Robert de Vieuxpont
He was born the younger son of William de Vieuxpont and his wife Maud de Morville.
He entered royal service and was initially employed in Normandy as a paymaster of troops and director of military works, including those on Rouen Castle. He was rewarded in February 1203 by being given custody of Appleby Castle and Brough Castle, to which the lordship of Westmorland was added a month later, together with the office of Sheriff of Westmorland, to be held in perpetuity by his heirs.

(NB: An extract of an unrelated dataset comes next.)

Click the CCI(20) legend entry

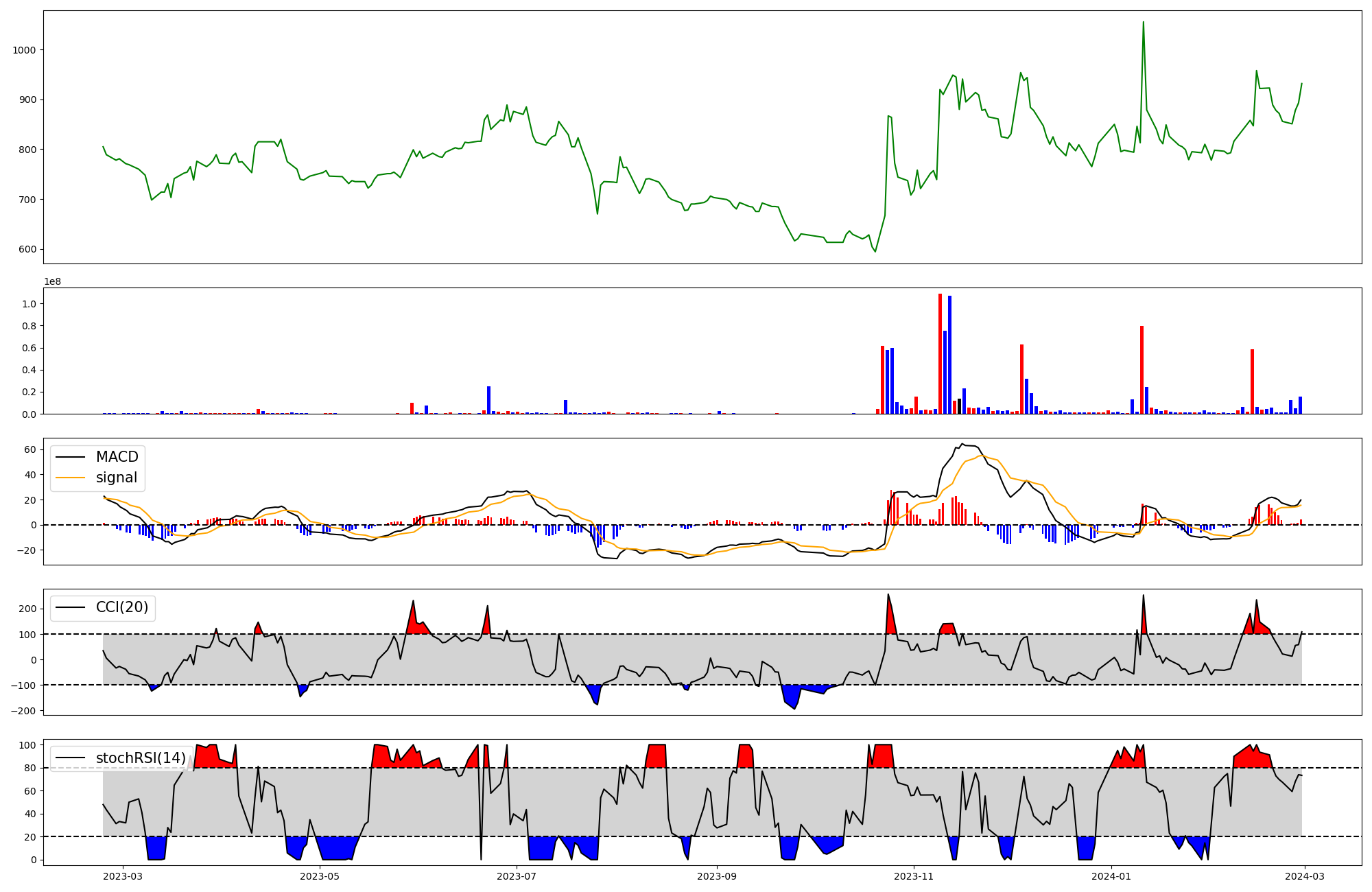(121, 607)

After returning from Normandy with King John in late 1203 Vieuxpont became increasingly involved in northern administration. In October 1204 he became High Sheriff of Nottinghamshire, Derbyshire and the Royal Forests including control of Nottingham Castle, an important power base and store of the royal treasury. In 1206 he was a justice and assessor of tallage in the northern counties, in 1207 he was given custody of the See of York, and in April 1208 custody of the See of Durham. From 1210 to 1216 he was Sheriff of Devon and from 1210-1213 Sheriff of Wiltshire. He was highly trusted by King John, who put in his care both his treasury, his son Richard and his niece Eleanor, Fair Maid of Brittany. In 1216 he was also entrusted with the custody of Carlisle Castle, and from 1217 to 1222 was appointed Sheriff of Cumberland. He successfully defended his extensive landholdings from Scottish depredation, and built Brougham Castle in the process.
Marriage and children
In 1213 he married Idonea de Builli, the daughter of John de Builli, a descendant of Roger de Busli, which match brought him more land and honours. By Idonea he had children:
- John Vipont (died 1242), who left children:
- John Vipont (died 1241)
- Robert de Vieuxpont (died 1264), who died from wounds received at the Battle of Lewes (1264) fighting on the side of Simon de Montfort. Following the defeat of de Montfort at the Battle of Evesham in 1265 and the return of King Henry III to power, Robert II's estate was seized by the Crown, but was later returned as part of a settlement with the reform leaders, and the Vieuxpont inheritance was divided in moieties between the daughters and co-heiresses of Robert II, Isabella and Idonea. On the death of Idonea Vipont her moiety was regained by Isabella's husband Roger de Clifford, who thenceforth held one of the greatest northern lordships, ancestor of Robert de Clifford, 1st Baron de Clifford (c. 1274 – 1314), Feudal baron of Skipton.
- Christiana Vipont, whom her father married off to his ward Thomas de Greystoke, son and heir of William de Greystoke, baron of Greystoke in Cumberland.